(DATA EXCERPTS):
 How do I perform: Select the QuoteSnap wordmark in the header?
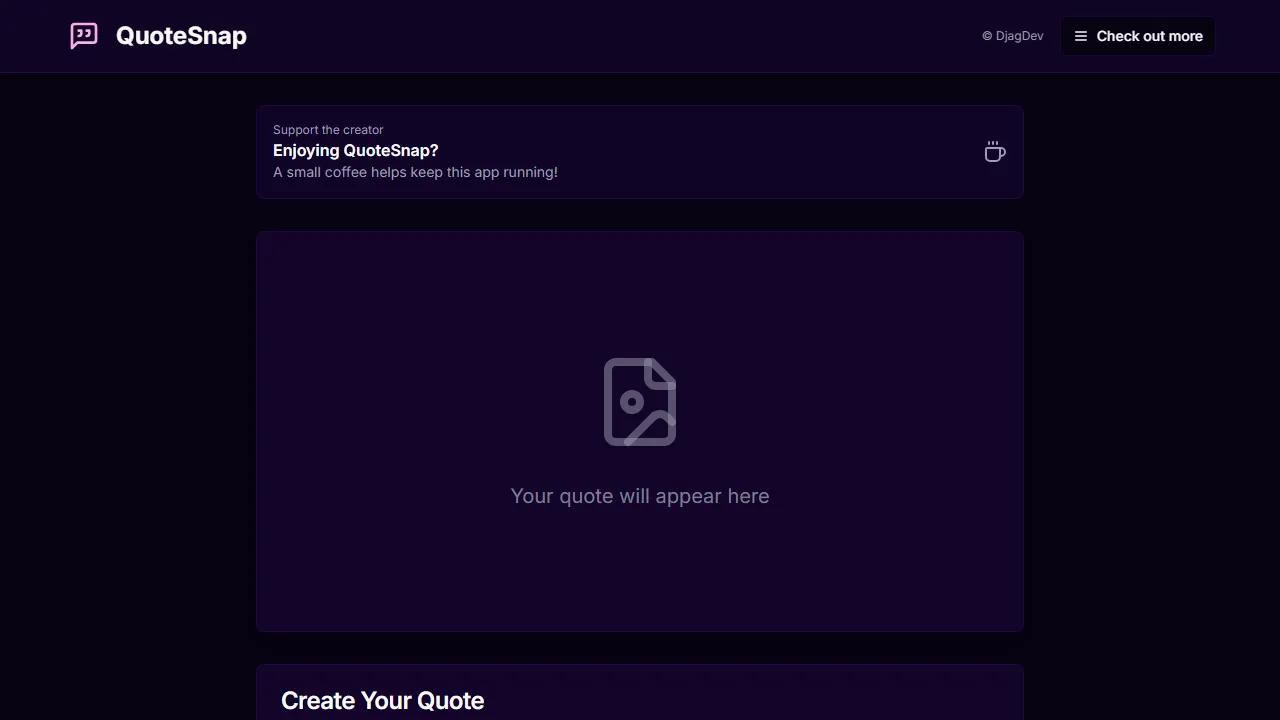click(x=181, y=35)
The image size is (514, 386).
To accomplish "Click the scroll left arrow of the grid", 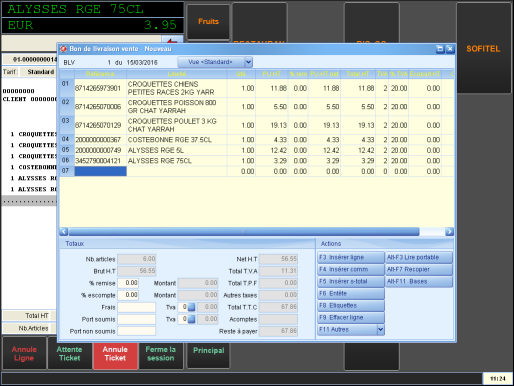I will tap(64, 231).
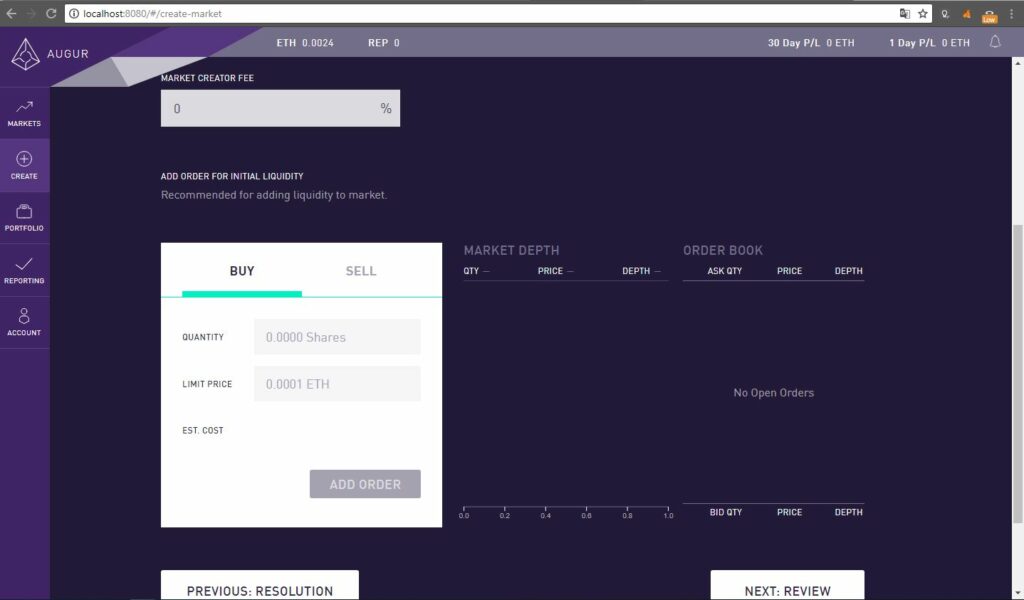This screenshot has height=600, width=1024.
Task: Switch to the BUY tab
Action: point(242,271)
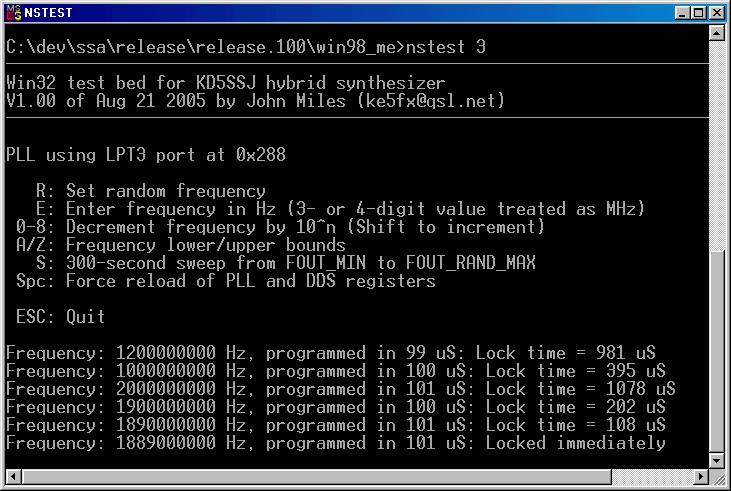
Task: Click the vertical scrollbar up arrow
Action: 717,32
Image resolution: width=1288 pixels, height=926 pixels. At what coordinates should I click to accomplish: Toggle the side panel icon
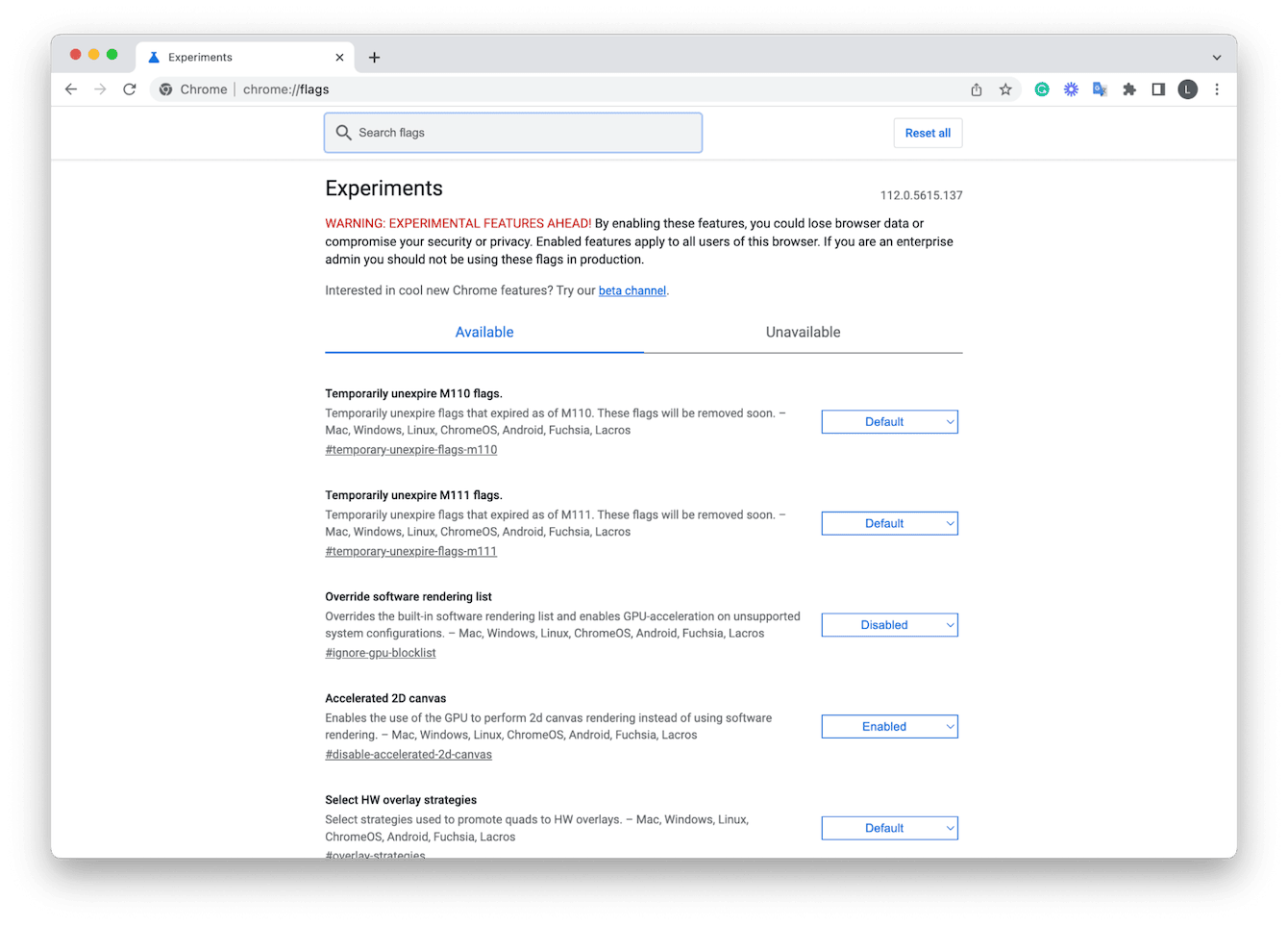coord(1158,89)
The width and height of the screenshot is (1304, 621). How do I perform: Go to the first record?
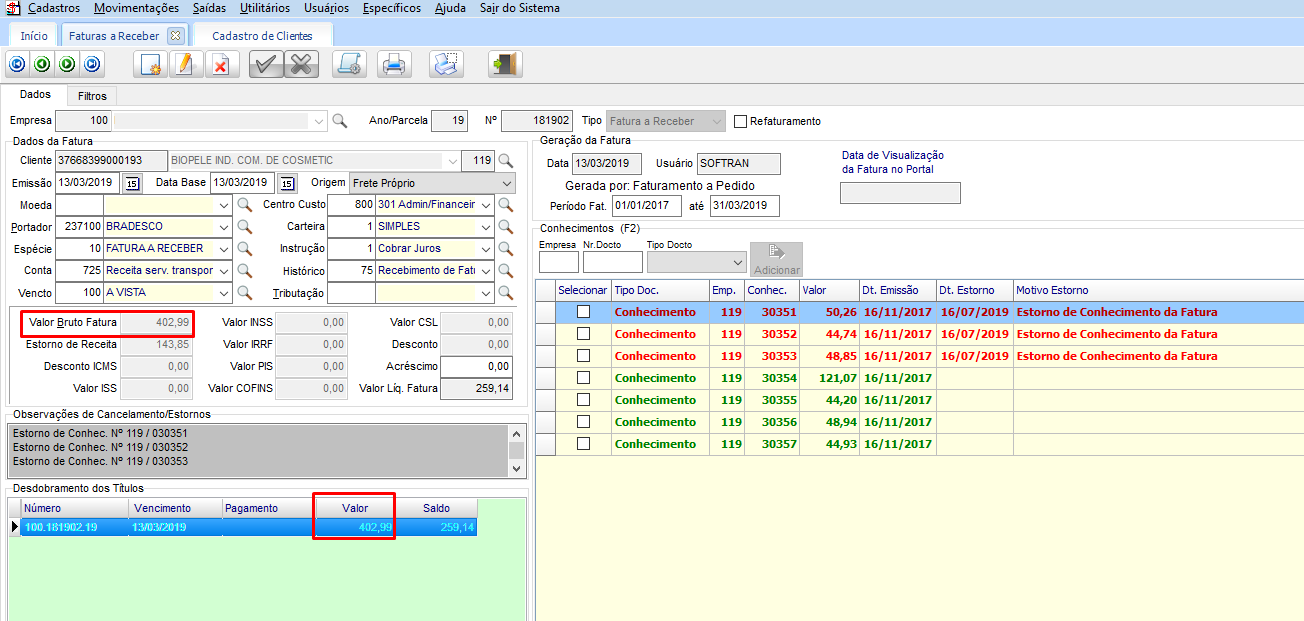pyautogui.click(x=17, y=65)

(TASK GOAL): Scale the rows from the line holding "The width and" through the end of the rows, inclusive. Rewrite those lines in full, requests included, multiplying every coordinate in the answers by 1.3 and rounding to whole numbers with halves rounded up, and omit the pictures.

(ANSWER TO THE TASK):
The width and height of the screenshot is (1304, 621). How do I perform: Go to the first record?
pyautogui.click(x=22, y=85)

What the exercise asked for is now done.